* [Things to do]
[1] Please rewrite the listing from the line containing "Click line number 5 in the gutter" down through the end of the listing, swapping "Open" for "Launch" and changing nothing else. Leave the pictures out of your answer.
[2] Carry on the earthquake text from its final line.

* [Given passage]
"""
Earthquake

It isn’t loud, the sound of impending doom. It isn’t quiet, but it isn’t loud.

I’d always assumed the opposite.

Instead of a sudden dislodging of one’s solid footing with a sudden tap-tinkle-tumble of Grandma’s antique urn that had rested too near the mantel’s edge –

I expected a fanfare. I anticipated an alarm. At the least, I thought there’d be a Horseman.

But, no.

As I clutched my children against the shivering wall and listened to the silence that shook my world, I learned: there’s only the rumble of the moment.

It isn’t loud, the sound of impending doom.

Earthquake

Fallen debris is seen at a building at 500 South and 400 West in Salt Lake City after an earthquake on Wednesday, March 18, 2020.

Written, then considered for Carrot Ranch‘s prompt.

©2020 Chelsea Owens

Photo ©2020 KSL Newsmedia

58 thoughts on “Earthquake

  1. Earthquakes are different in different places… I’ve been through them in a fair number of locales. In Guam we had several that lasted nearly a minute. I was used to 10-15 second shakes, so that was a bit alarming.

    Years ago I was helping my brother relocate from CA to WA. After loading the trucks and getting a few hours driving in before crashing for the night, we checked into a motel in central California. I was watching tv when my bed began to shake and I turned to my brother accusing him of slipping a couple quarters into of those bed vibration machines. Pretty funny memory.

    Fortunately, I’ve never been around any that caused fatalities. Thanks not funny.
"""
* [Material]
"""
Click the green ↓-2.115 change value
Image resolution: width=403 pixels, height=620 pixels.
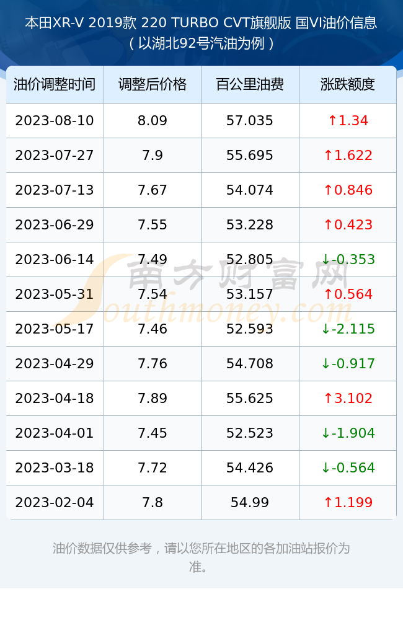point(348,329)
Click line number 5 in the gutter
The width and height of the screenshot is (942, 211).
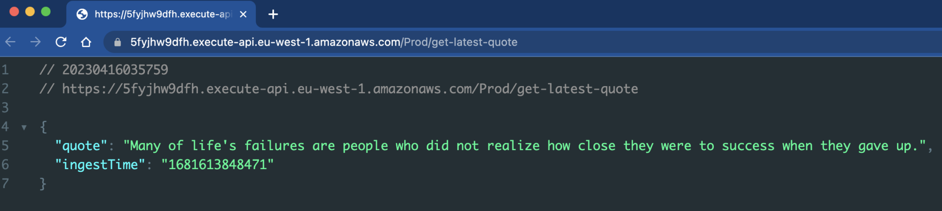pos(5,146)
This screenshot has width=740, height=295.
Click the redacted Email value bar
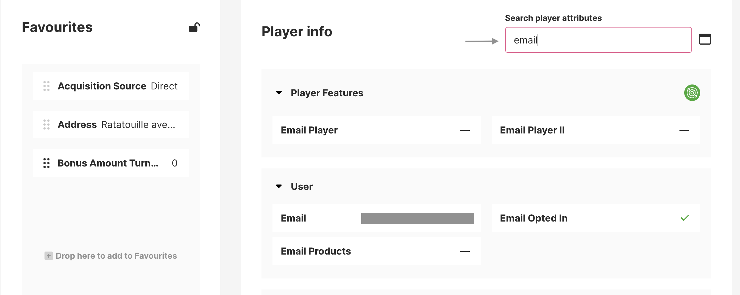tap(417, 218)
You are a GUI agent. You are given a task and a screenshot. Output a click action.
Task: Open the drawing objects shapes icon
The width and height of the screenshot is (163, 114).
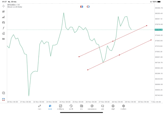[x=4, y=33]
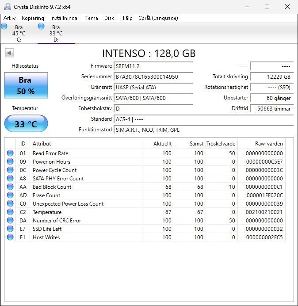Select the C: drive tab at 45 °C
This screenshot has width=298, height=306.
[19, 33]
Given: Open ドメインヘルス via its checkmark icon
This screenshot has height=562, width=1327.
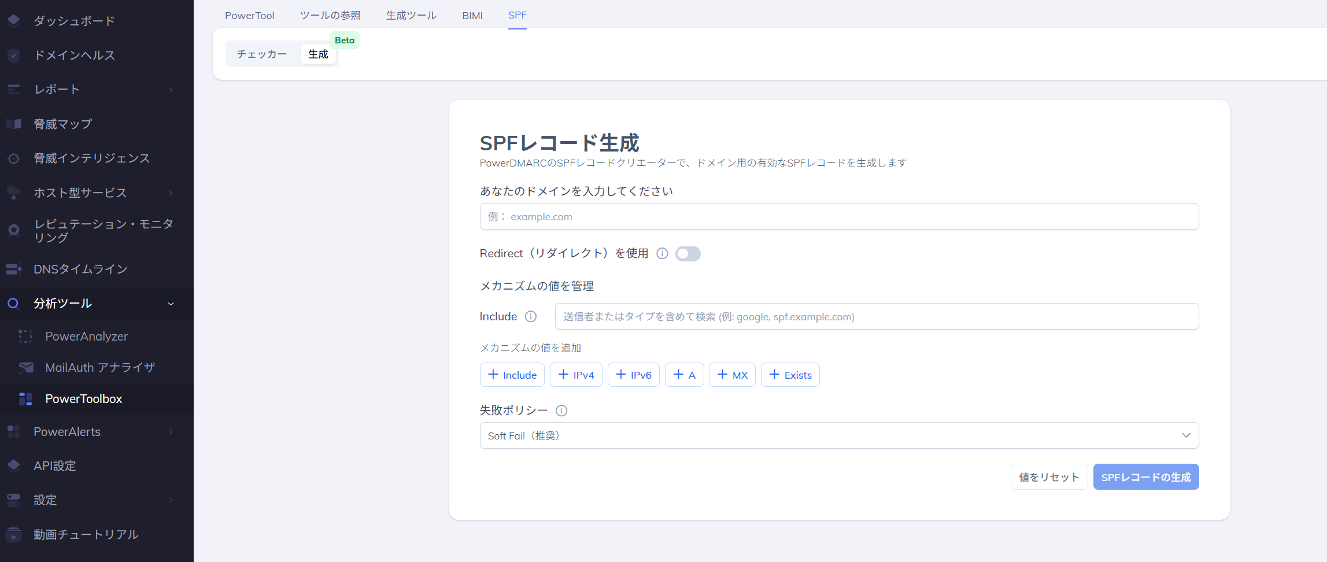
"""
* [Task-by-task answers]
[1]
Click line number 5 in the gutter
The width and height of the screenshot is (942, 211).
pos(5,146)
This screenshot has width=740, height=295.
Click the redacted Email value bar
tap(417, 218)
You are a GUI agent. You are given a task and a screenshot. Output a click action.
Task: Launch the drawing objects shapes icon
The width and height of the screenshot is (163, 114).
[x=4, y=33]
Select the C: drive tab at 45 °C
This screenshot has width=298, height=306.
[19, 33]
Given: Launch ドメインヘルス via its checkmark icon
This screenshot has height=562, width=1327.

[2]
    Liked by 1 person

  2. I grew up in California, where we’re taught practically from the time we’re born how to prepare for an earthquake. My mom thinks I predicted a major one when I was just a few months old, so I can’t help but love earthquakes. Then again, California is better prepared to withstand one than most of the country. My husband and I experienced one when we moved to Maryland several years ago. In California, it wouldn’t be anything too noteworthy, but I quickly learned they are serious incidents in areas that don’t usually get them so are unprepared for one. So, I feel for you, especially now when there’s enough uncertainty. They may be brief, but, when you’re not used to them or are never on your toes expecting one, it can be really scary. I hope you and your family are okay and the damage done to your area wasn’t too severe. And, hopefully, you’ll never have to experience one again.

    Liked by 1 person

  3. Very true. Quakes are felt more than they are heard, usually. And where you get them a lot, you can even learn to judge how bad they are (allowing for distance, depth, etc.). Sometimes you’re not even sure you felt it. Sometimes you think a heavy truck rumbled past and shook the house. In a high rise, it’s even more subtle because they tend to absorb some of. No matter what, though, it is a bit heart-stopping. That you and the kids were tucked up against the wall was the right reaction. Too many panic and do the wrong things. If you can’t get to a sturdy wall, get under a heavy table and hold on to it so it stays over you. Pending doom can sometimes be thwarted. Glad you are all safe, if shaken.

    Liked by 1 person

      • Then anchor furniture, and move things away from the beds that could fall on the bed. Teach the children to either lie still in bed or drop down beside it and hold on. Just think through the possible dangers and plan for them. A big mirror over the head of your bed? Right…that’s coming down on your face. Time to relocate it. When we had the big Northridge quake here, I had my room arranged so the floor around the bed was littered, but nothing on the bed but me. Preparation eases fear.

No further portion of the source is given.